## Set task
Revise the items below, replacing every "Instruction" with "Goal" and leaving everything else unchanged.

## Recorded data
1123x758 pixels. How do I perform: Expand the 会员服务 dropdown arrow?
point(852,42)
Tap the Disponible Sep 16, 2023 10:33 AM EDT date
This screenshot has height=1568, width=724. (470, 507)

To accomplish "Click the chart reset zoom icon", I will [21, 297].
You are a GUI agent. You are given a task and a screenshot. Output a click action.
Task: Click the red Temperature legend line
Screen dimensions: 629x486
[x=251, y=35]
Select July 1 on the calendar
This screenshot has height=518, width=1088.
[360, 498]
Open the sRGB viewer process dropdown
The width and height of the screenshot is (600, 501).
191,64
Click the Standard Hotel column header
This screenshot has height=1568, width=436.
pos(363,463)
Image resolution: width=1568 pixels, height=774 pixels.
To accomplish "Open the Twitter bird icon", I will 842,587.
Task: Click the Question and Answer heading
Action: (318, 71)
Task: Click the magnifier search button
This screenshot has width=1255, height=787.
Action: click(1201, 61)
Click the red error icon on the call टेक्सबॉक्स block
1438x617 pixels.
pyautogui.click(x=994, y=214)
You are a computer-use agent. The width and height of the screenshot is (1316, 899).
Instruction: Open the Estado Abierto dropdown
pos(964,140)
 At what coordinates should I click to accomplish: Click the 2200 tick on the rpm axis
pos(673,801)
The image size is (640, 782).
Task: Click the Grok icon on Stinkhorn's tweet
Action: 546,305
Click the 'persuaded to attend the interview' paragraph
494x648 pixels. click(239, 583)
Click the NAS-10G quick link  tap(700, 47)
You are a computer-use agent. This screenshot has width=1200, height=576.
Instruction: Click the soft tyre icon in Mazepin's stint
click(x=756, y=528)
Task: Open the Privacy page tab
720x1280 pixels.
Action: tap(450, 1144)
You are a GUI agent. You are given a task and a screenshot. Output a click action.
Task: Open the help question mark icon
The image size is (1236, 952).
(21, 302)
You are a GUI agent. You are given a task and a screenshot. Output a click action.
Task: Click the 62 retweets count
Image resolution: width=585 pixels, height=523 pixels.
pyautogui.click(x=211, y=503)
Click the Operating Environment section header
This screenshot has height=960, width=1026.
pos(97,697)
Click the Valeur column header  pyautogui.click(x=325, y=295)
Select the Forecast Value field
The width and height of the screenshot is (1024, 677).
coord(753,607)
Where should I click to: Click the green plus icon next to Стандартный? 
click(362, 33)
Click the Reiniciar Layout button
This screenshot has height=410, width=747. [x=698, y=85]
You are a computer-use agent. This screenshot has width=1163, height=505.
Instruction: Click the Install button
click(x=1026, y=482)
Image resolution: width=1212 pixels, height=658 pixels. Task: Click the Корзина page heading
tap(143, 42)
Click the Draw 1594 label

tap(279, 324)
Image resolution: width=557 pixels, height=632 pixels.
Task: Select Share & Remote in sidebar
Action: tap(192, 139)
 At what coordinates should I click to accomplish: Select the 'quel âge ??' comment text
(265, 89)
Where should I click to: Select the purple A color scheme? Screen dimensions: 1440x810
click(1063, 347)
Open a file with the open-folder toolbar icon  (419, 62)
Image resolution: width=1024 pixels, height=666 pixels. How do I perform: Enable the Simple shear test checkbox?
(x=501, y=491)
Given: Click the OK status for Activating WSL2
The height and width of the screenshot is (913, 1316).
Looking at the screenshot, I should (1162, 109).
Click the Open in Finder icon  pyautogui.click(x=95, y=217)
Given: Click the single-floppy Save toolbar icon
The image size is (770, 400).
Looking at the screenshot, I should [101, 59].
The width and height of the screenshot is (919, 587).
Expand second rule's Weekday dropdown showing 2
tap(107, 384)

## Exercise output
1123x758 pixels. How do I perform: Expand the 会员服务 dropdown arrow?
point(852,42)
Tap the Disponible Sep 16, 2023 10:33 AM EDT date
This screenshot has height=1568, width=724. (470, 507)

To accomplish "Click the chart reset zoom icon", I will [21, 297].
You are a GUI agent. You are given a task and a screenshot. Output a click action.
Task: Click the red Temperature legend line
Screen dimensions: 629x486
[x=251, y=35]
Select July 1 on the calendar
This screenshot has height=518, width=1088.
[360, 498]
Open the sRGB viewer process dropdown
The width and height of the screenshot is (600, 501).
191,64
Click the Standard Hotel column header
This screenshot has height=1568, width=436.
pos(363,463)
Image resolution: width=1568 pixels, height=774 pixels.
To accomplish "Open the Twitter bird icon", I will 842,587.
Task: Click the Question and Answer heading
Action: (318, 71)
Task: Click the magnifier search button
This screenshot has width=1255, height=787.
Action: click(1201, 61)
Click the red error icon on the call टेक्सबॉक्स block
1438x617 pixels.
pyautogui.click(x=994, y=214)
You are a computer-use agent. The width and height of the screenshot is (1316, 899).
Goal: Open the Estado Abierto dropdown
pos(964,140)
 At what coordinates should I click to accomplish: Click the 2200 tick on the rpm axis
pos(673,801)
The image size is (640, 782).
Task: Click the Grok icon on Stinkhorn's tweet
Action: 546,305
Click the 'persuaded to attend the interview' paragraph
494x648 pixels. click(239, 583)
Click the NAS-10G quick link  tap(700, 47)
You are a computer-use agent. This screenshot has width=1200, height=576.
Goal: Click the soft tyre icon in Mazepin's stint
click(x=756, y=528)
Task: Open the Privacy page tab
720x1280 pixels.
Action: tap(450, 1144)
You are a GUI agent. You are given a task and a screenshot. Output a click action.
Task: Open the help question mark icon
The image size is (1236, 952).
(21, 302)
You are a GUI agent. You are given a task and a screenshot. Output a click action.
Task: Click the 62 retweets count
Image resolution: width=585 pixels, height=523 pixels.
pyautogui.click(x=211, y=503)
Click the Operating Environment section header
This screenshot has height=960, width=1026.
pos(97,697)
Click the Valeur column header  pyautogui.click(x=325, y=295)
Select the Forecast Value field
The width and height of the screenshot is (1024, 677).
coord(753,607)
Where should I click to: Click the green plus icon next to Стандартный? 
click(362, 33)
Click the Reiniciar Layout button
This screenshot has height=410, width=747. [x=698, y=85]
You are a computer-use agent. This screenshot has width=1163, height=505.
Goal: Click the Install button
click(x=1026, y=482)
Image resolution: width=1212 pixels, height=658 pixels. Task: Click the Корзина page heading
tap(143, 42)
Click the Draw 1594 label

tap(279, 324)
Image resolution: width=557 pixels, height=632 pixels.
Task: Select Share & Remote in sidebar
Action: tap(192, 139)
 At what coordinates should I click to accomplish: Select the 'quel âge ??' comment text
(265, 89)
Where should I click to: Select the purple A color scheme? Screen dimensions: 1440x810
click(1063, 347)
Open a file with the open-folder toolbar icon  (419, 62)
Image resolution: width=1024 pixels, height=666 pixels. How do I perform: Enable the Simple shear test checkbox?
(x=501, y=491)
Given: Click the OK status for Activating WSL2
The height and width of the screenshot is (913, 1316).
Looking at the screenshot, I should (1162, 109).
Click the Open in Finder icon  pyautogui.click(x=95, y=217)
Given: Click the single-floppy Save toolbar icon
The image size is (770, 400).
Looking at the screenshot, I should [101, 59].
The width and height of the screenshot is (919, 587).
Expand second rule's Weekday dropdown showing 2
tap(107, 384)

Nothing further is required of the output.